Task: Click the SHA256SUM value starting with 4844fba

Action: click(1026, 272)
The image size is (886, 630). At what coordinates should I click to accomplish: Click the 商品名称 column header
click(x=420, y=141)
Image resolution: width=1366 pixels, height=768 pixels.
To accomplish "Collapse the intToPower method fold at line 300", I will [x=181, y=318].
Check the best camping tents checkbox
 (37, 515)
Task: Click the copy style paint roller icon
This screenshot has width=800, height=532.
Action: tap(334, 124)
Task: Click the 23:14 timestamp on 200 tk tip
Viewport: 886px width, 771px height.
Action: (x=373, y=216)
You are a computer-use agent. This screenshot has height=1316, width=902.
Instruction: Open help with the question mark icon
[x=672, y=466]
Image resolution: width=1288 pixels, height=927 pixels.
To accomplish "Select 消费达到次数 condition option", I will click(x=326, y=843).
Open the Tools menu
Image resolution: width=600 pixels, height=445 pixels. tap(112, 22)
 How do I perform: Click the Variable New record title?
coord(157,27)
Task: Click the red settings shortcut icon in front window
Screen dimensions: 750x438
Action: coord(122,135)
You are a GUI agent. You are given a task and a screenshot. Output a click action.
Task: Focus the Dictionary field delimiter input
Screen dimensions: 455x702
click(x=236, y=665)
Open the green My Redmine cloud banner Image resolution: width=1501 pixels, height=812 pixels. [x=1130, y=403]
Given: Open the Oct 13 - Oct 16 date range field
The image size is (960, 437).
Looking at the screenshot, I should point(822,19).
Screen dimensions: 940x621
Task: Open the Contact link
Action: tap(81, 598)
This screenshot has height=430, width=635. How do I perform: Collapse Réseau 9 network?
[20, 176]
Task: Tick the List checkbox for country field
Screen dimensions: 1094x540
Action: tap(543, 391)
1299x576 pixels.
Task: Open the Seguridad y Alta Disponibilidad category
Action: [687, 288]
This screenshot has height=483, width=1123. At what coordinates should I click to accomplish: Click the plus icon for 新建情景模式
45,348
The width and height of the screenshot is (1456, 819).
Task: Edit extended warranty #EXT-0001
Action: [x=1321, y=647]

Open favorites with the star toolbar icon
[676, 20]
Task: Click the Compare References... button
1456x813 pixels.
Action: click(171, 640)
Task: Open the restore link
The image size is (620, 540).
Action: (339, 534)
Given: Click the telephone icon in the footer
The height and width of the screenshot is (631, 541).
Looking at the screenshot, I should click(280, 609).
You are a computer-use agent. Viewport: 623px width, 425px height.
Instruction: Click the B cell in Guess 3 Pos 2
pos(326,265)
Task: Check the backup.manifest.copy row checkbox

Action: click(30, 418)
· · · ·
Write out the complete listing above, exactly as it reads.

Task: Click the SHA256SUM value starting with 4844fba

Action: click(1026, 272)
The image size is (886, 630). At what coordinates should I click to accomplish: Click the 商品名称 column header
click(x=420, y=141)
Image resolution: width=1366 pixels, height=768 pixels.
To accomplish "Collapse the intToPower method fold at line 300", I will [x=181, y=318].
Check the best camping tents checkbox
 (37, 515)
Task: Click the copy style paint roller icon
This screenshot has width=800, height=532.
Action: tap(334, 124)
Task: Click the 23:14 timestamp on 200 tk tip
Viewport: 886px width, 771px height.
Action: (x=373, y=216)
You are a computer-use agent. This screenshot has height=1316, width=902.
Instruction: Open help with the question mark icon
[x=672, y=466]
Image resolution: width=1288 pixels, height=927 pixels.
To accomplish "Select 消费达到次数 condition option", I will click(x=326, y=843).
Open the Tools menu
Image resolution: width=600 pixels, height=445 pixels. tap(112, 22)
 How do I perform: Click the Variable New record title?
coord(157,27)
Task: Click the red settings shortcut icon in front window
Screen dimensions: 750x438
Action: coord(122,135)
You are a GUI agent. You are given a task and a screenshot. Output a click action.
Task: Focus the Dictionary field delimiter input
Screen dimensions: 455x702
click(x=236, y=665)
Open the green My Redmine cloud banner Image resolution: width=1501 pixels, height=812 pixels. [x=1130, y=403]
Given: Open the Oct 13 - Oct 16 date range field
The image size is (960, 437).
Looking at the screenshot, I should point(822,19).
Screen dimensions: 940x621
Task: Open the Contact link
Action: tap(81, 598)
This screenshot has height=430, width=635. How do I perform: Collapse Réseau 9 network?
[20, 176]
Task: Tick the List checkbox for country field
Screen dimensions: 1094x540
Action: tap(543, 391)
1299x576 pixels.
Task: Open the Seguridad y Alta Disponibilidad category
Action: [687, 288]
This screenshot has height=483, width=1123. At what coordinates should I click to accomplish: Click the plus icon for 新建情景模式
45,348
The width and height of the screenshot is (1456, 819).
Task: Edit extended warranty #EXT-0001
Action: [x=1321, y=647]

Open favorites with the star toolbar icon
[676, 20]
Task: Click the Compare References... button
1456x813 pixels.
Action: click(171, 640)
Task: Open the restore link
The image size is (620, 540).
Action: (339, 534)
Given: Click the telephone icon in the footer
The height and width of the screenshot is (631, 541).
Looking at the screenshot, I should click(280, 609).
You are a computer-use agent. Viewport: 623px width, 425px height.
Instruction: Click the B cell in Guess 3 Pos 2
pos(326,265)
Task: Check the backup.manifest.copy row checkbox

Action: click(30, 418)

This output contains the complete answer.